> [RECORD EXCERPTS]:
● ● ●

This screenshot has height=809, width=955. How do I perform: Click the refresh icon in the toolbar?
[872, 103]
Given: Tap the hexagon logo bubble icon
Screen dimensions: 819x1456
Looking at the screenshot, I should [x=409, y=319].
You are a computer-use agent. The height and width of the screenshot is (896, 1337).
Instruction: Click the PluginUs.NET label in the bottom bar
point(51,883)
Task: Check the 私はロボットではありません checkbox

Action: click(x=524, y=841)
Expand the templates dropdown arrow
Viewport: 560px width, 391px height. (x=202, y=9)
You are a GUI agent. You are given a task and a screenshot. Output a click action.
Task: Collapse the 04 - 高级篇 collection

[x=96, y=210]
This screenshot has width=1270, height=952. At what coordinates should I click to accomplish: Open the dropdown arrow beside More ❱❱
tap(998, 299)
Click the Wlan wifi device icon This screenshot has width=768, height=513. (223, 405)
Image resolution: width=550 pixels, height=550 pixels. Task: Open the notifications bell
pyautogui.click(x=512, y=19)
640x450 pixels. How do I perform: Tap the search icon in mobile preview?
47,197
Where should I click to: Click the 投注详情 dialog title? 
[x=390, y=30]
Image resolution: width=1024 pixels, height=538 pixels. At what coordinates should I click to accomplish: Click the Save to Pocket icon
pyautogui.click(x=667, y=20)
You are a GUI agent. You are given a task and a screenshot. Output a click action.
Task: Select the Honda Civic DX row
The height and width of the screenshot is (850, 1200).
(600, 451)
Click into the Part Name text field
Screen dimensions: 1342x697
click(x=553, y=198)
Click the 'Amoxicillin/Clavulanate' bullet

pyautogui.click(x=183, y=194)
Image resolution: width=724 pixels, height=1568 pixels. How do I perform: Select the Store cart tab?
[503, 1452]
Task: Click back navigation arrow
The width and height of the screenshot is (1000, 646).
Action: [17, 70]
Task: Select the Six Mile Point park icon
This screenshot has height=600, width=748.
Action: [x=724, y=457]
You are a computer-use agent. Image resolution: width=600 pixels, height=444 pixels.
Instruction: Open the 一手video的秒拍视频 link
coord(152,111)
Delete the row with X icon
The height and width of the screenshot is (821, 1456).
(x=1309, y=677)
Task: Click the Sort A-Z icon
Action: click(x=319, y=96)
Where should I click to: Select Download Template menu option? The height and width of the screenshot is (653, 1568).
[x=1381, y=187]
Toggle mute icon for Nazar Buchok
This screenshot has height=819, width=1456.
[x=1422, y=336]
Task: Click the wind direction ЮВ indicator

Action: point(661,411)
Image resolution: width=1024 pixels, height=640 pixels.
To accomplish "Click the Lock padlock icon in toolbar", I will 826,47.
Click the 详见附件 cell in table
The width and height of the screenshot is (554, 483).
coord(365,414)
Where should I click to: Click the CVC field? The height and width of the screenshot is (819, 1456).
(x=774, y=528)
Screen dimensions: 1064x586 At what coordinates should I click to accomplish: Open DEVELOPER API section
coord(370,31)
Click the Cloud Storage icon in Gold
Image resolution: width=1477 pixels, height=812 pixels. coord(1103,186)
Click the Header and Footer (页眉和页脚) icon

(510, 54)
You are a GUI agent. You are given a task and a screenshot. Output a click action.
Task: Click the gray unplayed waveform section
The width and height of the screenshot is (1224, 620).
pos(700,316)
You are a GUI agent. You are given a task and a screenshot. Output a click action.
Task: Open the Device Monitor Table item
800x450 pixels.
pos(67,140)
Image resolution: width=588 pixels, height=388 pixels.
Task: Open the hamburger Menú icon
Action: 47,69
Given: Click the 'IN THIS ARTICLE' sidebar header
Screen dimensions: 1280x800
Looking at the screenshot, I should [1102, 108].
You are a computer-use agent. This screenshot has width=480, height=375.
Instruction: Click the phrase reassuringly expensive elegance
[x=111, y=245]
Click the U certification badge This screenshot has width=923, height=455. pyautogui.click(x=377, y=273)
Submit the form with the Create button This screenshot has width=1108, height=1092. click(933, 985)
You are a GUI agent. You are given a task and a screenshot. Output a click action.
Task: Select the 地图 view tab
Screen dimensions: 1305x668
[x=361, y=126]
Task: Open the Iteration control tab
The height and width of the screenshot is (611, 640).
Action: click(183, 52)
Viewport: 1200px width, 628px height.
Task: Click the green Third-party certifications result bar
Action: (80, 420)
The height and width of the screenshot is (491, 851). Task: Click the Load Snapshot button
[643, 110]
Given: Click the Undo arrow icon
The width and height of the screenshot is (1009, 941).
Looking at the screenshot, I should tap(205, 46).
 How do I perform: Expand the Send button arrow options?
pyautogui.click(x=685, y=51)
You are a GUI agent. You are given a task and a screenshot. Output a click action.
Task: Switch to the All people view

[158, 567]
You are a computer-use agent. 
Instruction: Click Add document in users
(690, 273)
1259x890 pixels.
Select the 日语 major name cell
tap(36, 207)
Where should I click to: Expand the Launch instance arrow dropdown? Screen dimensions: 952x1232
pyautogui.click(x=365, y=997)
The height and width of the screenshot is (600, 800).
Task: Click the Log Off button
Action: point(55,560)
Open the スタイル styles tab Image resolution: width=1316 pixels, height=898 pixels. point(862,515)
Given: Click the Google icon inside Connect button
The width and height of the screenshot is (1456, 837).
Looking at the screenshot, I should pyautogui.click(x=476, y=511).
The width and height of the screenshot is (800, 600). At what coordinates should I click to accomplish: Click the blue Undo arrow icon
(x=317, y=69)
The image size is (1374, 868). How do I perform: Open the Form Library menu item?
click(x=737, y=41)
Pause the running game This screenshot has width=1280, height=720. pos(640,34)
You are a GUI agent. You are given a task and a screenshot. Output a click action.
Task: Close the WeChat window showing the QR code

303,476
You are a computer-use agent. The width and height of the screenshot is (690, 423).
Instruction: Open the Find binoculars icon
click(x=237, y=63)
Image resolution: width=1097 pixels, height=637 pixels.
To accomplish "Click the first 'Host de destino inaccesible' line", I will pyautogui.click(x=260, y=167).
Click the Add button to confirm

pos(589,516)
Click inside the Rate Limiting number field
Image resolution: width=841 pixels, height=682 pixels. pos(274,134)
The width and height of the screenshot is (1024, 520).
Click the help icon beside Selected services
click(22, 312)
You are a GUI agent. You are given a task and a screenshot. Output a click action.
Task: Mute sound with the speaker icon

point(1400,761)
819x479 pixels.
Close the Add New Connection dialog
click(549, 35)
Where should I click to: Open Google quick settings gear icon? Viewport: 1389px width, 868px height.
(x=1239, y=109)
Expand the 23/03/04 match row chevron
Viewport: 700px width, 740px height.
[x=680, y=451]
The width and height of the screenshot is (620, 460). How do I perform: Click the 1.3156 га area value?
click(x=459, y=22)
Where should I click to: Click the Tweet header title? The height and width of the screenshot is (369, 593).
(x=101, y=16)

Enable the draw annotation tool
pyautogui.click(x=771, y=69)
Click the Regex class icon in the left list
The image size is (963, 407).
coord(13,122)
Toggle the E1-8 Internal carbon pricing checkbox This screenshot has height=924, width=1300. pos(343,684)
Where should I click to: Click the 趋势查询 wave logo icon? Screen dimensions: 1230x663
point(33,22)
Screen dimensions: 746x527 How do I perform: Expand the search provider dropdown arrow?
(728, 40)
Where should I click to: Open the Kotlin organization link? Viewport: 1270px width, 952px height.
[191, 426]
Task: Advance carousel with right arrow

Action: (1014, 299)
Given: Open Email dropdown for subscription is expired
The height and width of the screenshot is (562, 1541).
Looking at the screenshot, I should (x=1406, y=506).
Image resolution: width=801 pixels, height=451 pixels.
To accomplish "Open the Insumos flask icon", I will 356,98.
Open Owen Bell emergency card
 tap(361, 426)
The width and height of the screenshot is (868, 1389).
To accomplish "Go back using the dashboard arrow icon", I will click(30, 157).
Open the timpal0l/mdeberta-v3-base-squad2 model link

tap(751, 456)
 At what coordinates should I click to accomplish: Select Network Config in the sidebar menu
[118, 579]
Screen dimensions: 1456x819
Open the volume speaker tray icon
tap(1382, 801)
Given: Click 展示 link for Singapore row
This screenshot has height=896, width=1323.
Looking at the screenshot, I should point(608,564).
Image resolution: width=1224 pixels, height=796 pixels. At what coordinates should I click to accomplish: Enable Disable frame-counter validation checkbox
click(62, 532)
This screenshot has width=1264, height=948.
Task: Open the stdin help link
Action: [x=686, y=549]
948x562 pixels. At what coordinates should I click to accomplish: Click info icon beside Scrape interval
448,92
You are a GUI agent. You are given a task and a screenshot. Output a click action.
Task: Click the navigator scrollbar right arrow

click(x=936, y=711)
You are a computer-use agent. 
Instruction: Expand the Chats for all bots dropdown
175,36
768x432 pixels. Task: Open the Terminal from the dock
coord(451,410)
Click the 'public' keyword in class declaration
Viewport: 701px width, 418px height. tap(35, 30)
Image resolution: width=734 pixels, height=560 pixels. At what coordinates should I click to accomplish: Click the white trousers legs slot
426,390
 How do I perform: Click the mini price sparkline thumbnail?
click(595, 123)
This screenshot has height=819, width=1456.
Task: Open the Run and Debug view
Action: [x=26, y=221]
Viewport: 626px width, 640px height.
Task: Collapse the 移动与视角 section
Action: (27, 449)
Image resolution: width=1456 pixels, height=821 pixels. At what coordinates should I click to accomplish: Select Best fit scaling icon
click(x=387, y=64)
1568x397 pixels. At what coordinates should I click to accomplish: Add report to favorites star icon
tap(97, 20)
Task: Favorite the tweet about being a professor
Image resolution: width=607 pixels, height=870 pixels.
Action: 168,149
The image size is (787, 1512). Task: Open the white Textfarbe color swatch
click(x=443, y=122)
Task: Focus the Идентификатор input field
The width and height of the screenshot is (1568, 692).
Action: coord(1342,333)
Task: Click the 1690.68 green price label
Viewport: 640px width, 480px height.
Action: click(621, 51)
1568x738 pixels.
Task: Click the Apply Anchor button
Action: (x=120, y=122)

● ● ●

> [WHAT IS BEING ASKED]:
Copy the lines from the one containing "Image resolution: width=1097" through the one containing "click(22, 312)", swapping "number field" for "numeric field" and changing nothing else.

> [REPLY TO THE TASK]:
Image resolution: width=1097 pixels, height=637 pixels.
To accomplish "Click the first 'Host de destino inaccesible' line", I will pyautogui.click(x=260, y=167).
Click the Add button to confirm

pos(589,516)
Click inside the Rate Limiting numeric field
Image resolution: width=841 pixels, height=682 pixels. pos(274,134)
The width and height of the screenshot is (1024, 520).
Click the help icon beside Selected services
click(22, 312)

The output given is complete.